#### SOURCE DOCUMENT:
Thanks for your reply Jaroslaw, it seems that I misunderstood
the way UIMA AS works.

1)
"... Because the AAE is not thread safe uima as must scale it through
creating multiple instances of it..."

Since the AAE is not thread safe you should not try to scale it out in the
same JVM. If AAE
is not thread safe, you should only have one instance of it per JVM. You can
scale it by
starting multiple JVMs.
I reduced my AAE to three delegate AEs:

1. HBaseCasMultiplier -> fetches the actual text from hbase
2. Tokenizer -> adds tokens to my CAS
3. HBaseWrite -> writes the tokens back into hbase

These delegates are not thread safe, to scale these AEs
one instance per worker thread must be created.
Thats what I want UIMA AS to do for me, so I think thats
also the case which is described in the documentation in 1.4.1:

"... The classes for annotators and flow controllers do not need to be "thread-safe" with respect to their instance data - meaning, they do not need to be implemented with synchronization locks for access to their instance data, because each instance will only be called using one thread at a time. Scale out for these classes is done using
multiple instances of the class. ..."

2)
"...I must admit the documentation confused me a bit about the meaning of
the async attribute..."

The async attribute is only used for aggregates, and specifies that this
aggregate will be run asynchronously (with input queues in front of all of
its delegates) or not. If you choose async="false" it means that you want to
deploy the aggregate synchronously. Meaning it will be single-threaded. To
UIMA AS a synchronous aggregate is the same as a
UIMA primitive AE.
Thanks, understood the difference, so I want async="true"

3)            ...

#### STATED EXERCISE 1:
Summarize the UIMA AS thread in two sentences.
#### STATED EXERCISE 2:
Copy a passage of the UIMA AS thread word for word, beginning at the words "Thanks for your" and ending after the words "starting multiple JVMs.".
The material after this point is separate from the UIMA AS thread.

#### DATA SEGMENT:
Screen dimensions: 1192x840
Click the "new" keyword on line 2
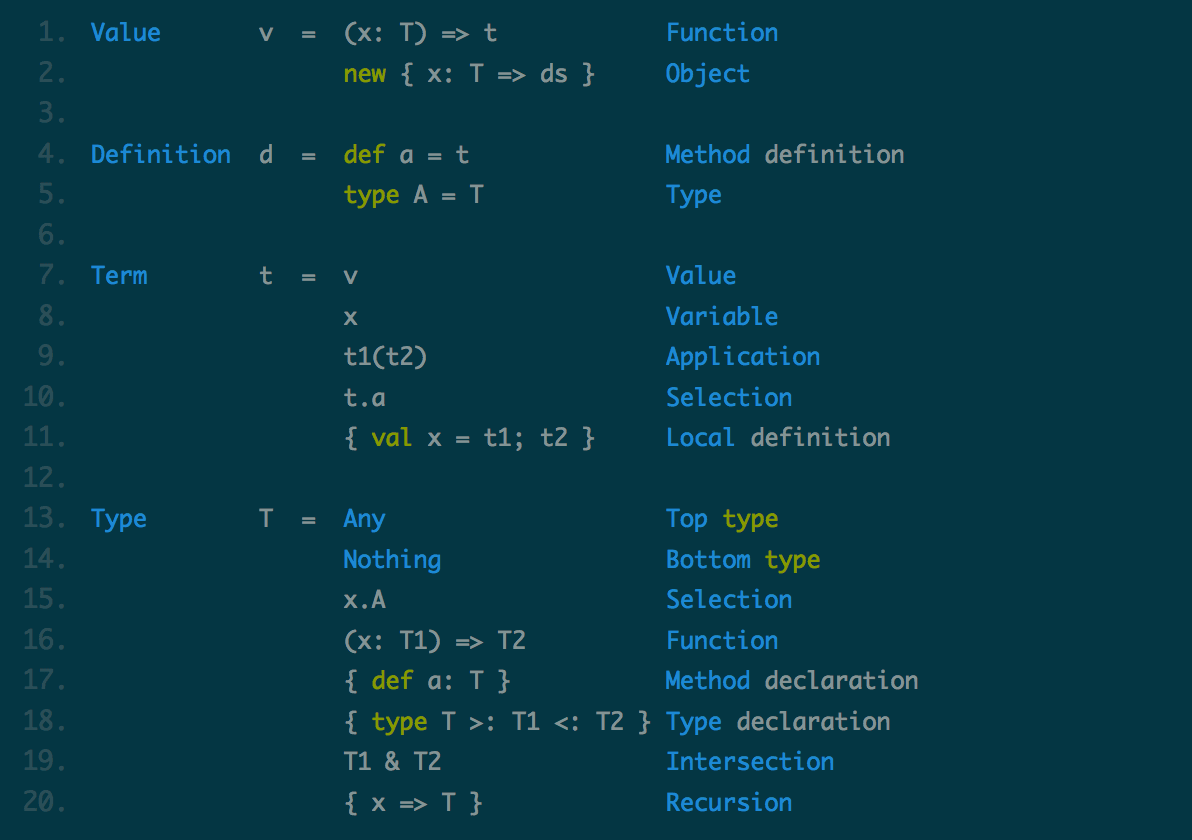click(364, 74)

#### CORRECT ANSWER 1:
The writer says they misunderstood how UIMA AS works and describes an AAE reduced to three delegates (HBaseCasMultiplier, Tokenizer, and HBaseWrite) that are not thread safe, which they want UIMA AS to scale by creating one instance per worker thread, as section 1.4.1 of the documentation describes. The thread also explains that the async attribute is used only for aggregates and that async="false" deploys an aggregate synchronously and single-threaded, and the writer concludes that they want async="true".

#### CORRECT ANSWER 2:
Thanks for your reply Jaroslaw, it seems that I misunderstood
the way UIMA AS works.

1)
"... Because the AAE is not thread safe uima as must scale it through
creating multiple instances of it..."

Since the AAE is not thread safe you should not try to scale it out in the
same JVM. If AAE
is not thread safe, you should only have one instance of it per JVM. You can
scale it by
starting multiple JVMs.